Segment Start: SOURCE RECORDS

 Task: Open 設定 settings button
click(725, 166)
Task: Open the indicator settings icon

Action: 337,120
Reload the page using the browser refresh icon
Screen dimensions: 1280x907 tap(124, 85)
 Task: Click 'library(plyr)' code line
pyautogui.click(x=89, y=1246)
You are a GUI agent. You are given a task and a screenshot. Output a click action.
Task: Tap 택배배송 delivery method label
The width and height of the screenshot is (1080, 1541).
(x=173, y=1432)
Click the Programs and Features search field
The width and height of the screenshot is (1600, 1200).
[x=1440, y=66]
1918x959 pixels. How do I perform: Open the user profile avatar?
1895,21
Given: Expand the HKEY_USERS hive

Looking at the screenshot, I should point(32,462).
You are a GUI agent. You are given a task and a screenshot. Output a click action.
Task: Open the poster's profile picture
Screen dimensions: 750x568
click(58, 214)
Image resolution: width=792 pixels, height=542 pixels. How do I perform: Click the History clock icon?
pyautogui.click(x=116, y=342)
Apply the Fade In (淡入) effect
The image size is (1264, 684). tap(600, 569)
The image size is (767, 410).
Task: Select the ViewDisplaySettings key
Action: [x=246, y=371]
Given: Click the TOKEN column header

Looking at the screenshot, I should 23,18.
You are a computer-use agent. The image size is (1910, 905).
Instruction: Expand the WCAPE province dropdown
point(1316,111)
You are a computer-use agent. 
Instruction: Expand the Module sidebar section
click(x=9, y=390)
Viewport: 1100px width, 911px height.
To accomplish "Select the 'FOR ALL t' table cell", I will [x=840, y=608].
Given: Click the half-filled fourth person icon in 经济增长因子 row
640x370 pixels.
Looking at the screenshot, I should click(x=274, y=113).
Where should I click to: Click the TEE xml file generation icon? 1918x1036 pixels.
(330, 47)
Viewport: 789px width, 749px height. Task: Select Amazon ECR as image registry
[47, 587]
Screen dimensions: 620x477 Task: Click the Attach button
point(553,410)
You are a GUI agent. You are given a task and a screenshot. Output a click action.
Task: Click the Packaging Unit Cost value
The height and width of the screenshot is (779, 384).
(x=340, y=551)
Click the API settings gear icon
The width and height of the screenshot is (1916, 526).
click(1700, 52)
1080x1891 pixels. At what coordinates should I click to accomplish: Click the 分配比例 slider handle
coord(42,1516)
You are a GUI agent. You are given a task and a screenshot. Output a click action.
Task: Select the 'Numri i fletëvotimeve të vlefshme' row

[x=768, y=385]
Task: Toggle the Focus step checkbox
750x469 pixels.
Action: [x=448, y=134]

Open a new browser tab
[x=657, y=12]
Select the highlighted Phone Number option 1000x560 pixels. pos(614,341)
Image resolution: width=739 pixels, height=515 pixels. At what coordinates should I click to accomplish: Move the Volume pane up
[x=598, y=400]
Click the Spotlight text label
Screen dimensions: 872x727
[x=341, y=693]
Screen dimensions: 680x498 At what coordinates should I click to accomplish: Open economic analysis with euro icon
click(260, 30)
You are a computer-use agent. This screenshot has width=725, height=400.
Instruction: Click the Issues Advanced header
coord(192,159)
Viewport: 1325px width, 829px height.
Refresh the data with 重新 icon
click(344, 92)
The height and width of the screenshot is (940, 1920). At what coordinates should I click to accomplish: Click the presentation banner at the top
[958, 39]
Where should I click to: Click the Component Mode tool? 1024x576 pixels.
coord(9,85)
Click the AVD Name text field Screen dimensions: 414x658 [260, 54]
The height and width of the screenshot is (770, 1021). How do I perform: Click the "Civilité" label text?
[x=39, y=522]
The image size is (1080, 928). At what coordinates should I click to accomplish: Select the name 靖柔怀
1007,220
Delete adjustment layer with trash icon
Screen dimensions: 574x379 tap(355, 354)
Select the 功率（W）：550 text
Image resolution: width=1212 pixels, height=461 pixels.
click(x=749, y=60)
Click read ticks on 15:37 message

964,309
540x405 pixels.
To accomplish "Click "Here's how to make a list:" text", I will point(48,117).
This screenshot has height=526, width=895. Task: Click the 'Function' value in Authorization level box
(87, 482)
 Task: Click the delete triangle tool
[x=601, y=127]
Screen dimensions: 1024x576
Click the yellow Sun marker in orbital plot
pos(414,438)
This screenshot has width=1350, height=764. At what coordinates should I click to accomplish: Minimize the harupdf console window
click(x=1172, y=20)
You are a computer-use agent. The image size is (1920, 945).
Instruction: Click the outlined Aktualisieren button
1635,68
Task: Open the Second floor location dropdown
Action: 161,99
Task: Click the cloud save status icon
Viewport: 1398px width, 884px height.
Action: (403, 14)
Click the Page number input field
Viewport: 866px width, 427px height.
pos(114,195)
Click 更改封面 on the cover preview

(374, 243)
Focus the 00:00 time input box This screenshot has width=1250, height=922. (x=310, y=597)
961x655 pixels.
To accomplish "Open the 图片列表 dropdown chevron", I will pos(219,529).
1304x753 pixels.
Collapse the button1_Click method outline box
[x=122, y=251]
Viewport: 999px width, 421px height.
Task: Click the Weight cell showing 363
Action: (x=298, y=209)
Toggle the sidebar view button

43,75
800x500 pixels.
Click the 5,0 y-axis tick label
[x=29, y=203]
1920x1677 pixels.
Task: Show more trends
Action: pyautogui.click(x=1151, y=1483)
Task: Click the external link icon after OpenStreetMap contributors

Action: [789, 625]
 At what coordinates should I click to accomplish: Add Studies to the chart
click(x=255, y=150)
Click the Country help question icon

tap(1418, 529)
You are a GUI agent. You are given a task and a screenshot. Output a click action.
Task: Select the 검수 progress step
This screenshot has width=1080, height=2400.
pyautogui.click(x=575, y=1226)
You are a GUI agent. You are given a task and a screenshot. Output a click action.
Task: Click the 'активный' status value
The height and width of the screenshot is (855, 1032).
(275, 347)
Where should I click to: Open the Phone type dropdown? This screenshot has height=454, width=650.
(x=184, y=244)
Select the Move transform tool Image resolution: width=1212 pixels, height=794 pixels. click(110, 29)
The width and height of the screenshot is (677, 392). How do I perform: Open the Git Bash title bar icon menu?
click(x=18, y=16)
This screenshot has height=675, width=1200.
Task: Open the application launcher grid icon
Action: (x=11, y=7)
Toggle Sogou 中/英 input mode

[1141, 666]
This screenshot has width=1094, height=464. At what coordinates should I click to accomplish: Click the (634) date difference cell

Segment End: SOURCE RECORDS

:: EXERCISE DIRECTIONS ::
Output only an exact transcription of the lines above from the one with "Screen dimensions: 750x568" up to and including the one with "You are a computer-use agent. The image size is (1910, 905).".

:: RESULT BELOW ::
Screen dimensions: 750x568
click(58, 214)
Image resolution: width=792 pixels, height=542 pixels. How do I perform: Click the History clock icon?
pyautogui.click(x=116, y=342)
Apply the Fade In (淡入) effect
The image size is (1264, 684). tap(600, 569)
The image size is (767, 410).
Task: Select the ViewDisplaySettings key
Action: [x=246, y=371]
Given: Click the TOKEN column header

Looking at the screenshot, I should 23,18.
You are a computer-use agent. The image size is (1910, 905).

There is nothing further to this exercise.